I. Standard of Review
“The standard for determining whether a plaintiff has failed to state a claim upon which relief can be granted under § 1915(e)(2)(B)(ii) is the same as the Federal Rule of Civil Procedure 12(b)(6) standard for failure to state a claim.” Watison v. Carter, 668 F.3d 1108, 1112 (9th Cir. 2012). Rule 12(b)(6) requires a complaint to “contain sufficient factual matter, accepted as true, to ‘state a claim to relief that is plausible on its face.'” Ashcroft v. Iqbal, 556 U.S. 662, 678 (2009) (quoting Bell Atlantic Corp. v. Twombly, 550 U.S. 544, 570 (2007)). A claim is facially plausible “when the plaintiff pleads factual content that allows the court to draw the reasonable inference that the defendant is liable for the misconduct alleged.” Id. Plausibility requires a plaintiff to plead facts supporting a claim for relief rather than make conclusory allegations or present a “formulaic recitation of the elements of a cause of action.” Twombly, 550 U.S. at 555.
“[W]hen determining whether a complaint states a claim, a court must accept as true all allegations of material fact and must construe those facts in the light most favorable to the plaintiff.” Resnick v. Hayes, 213 F.3d 443, 447 (9th Cir. 2000). Further, courts have a duty to construe a pro se litigant's pleadings liberally. See Karim-Panahi v. L.A. Police Dep't, 839 F.2d 621, 623 (9th Cir. 1988). A district court should grant leave to amend if it appears “at all possible that the plaintiff can correct the defect.” Lopez, 203 F.3d at 1130 (quoting Balistreri v. Pacifica Police Dep't, 901 F.2d 696, 701 (9th Cir. 1988)).
II. Analysis
The Amended Complaint lists three causes of action. First, Plaintiff brings a federal claim for “a violation of the [FHA], 42 U.S.C. § 3604.” Am. Compl. at 3. The Amended Complaint also contains state law IIED and negligence claims. Id. at 3-4. The Court will first summarize Plaintiff's present allegations and then analyze each of Plaintiff's causes of action in turn.

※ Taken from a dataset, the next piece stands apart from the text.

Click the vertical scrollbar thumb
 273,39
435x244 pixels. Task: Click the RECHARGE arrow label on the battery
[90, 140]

A. Allegations in the Amended Complaint
Plaintiff alleges that after she moved into Defendant's property, “Defendant immediately began exhibiting unwelcome sexual advances towards [her], creating a hostile living environment.” Id. at 2. Plaintiff further claims that she consistently rejected Defendant's advances, and that he “retaliated by manipulating living conditions and threatening eviction.” Id. The alleged harassment intensified to the point where Plaintiff's living situation became “untenable.” Id. Defendant then filed an unlawful detainer action against Plaintiff in February of 2023, eventually receiving a favorable judgment on December 15. Id. at 3. Plaintiff states that, as a result of Defendant's actions, she suffers from “emotional and psychological distress” and “fac[es] imminent removal from the property by the sheriff.” Id. at 2.
B. Federal Claims
The Court liberally construes the Amended Complaint's federal cause of action to include the three FHA-related claims-quid pro quo harassment, hostile housing environment, and retaliatory eviction-Plaintiff brought in her initial Complaint. However, the Amended Complaint's allegations fail to support any of those claims.

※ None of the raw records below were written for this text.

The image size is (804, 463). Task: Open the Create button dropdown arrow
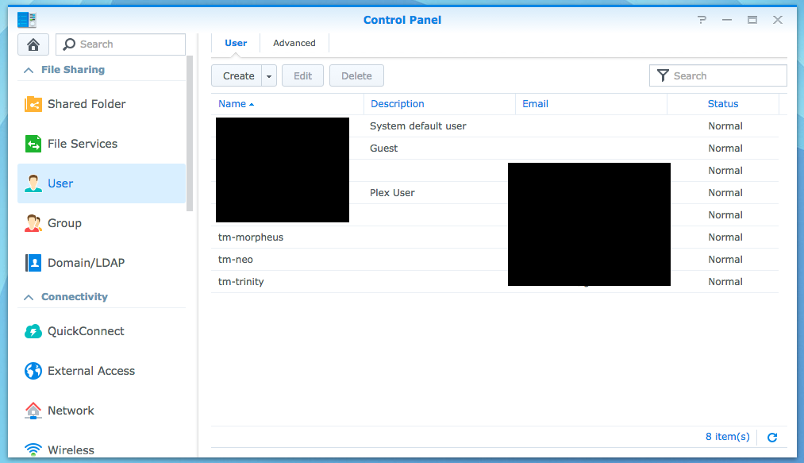[269, 76]
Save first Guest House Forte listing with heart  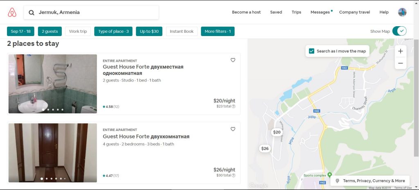(x=233, y=60)
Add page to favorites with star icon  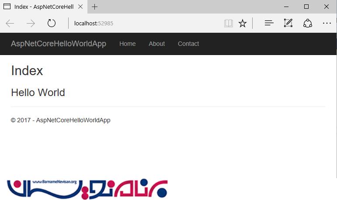click(x=243, y=23)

1. Quid Pro Quo Harassment
As the Court previously explained, courts “apply Title VII discrimination analysis in examining [FHA] discrimination claims.” Gamble v. City of Escondido, 104 F.3d 300, 304 (9th Cir. 1997). So, to state a quid pro quo harassment claim, the Amended Complaint must “include facts raising an inference that the receipt of [housing] benefit[s] was conditioned upon sexual consideration.” See Christie v. Reno Flying Serv., Inc., No. 3:21-CV-0368-RCJ-CSD, 2022 WL 1462661, at *3 (D. Nev. May 9, 2022). A plaintiff can raise such an inference by pleading that a tangible housing action resulted from her refusal to submit to a defendant's sexual demands. See Quigley v. Winter, 598 F.3d 938, 947 (8th Cir. 2010). Further, quid pro quo threats can be explicit or implicit. See Honce v. Vigil, 1 F.3d 1085, 1089 (10th Cir. 1993). To adequately plead an implicit threat, a complaint must allege facts suggesting that the defendant's words or actions could reasonably have been understood to condition the receipt housing benefits on sexual consideration. Cf. Holly D. v. Cal. Inst. of Tech., 339 F.3d 1158, 1173 (9th Cir. 2003).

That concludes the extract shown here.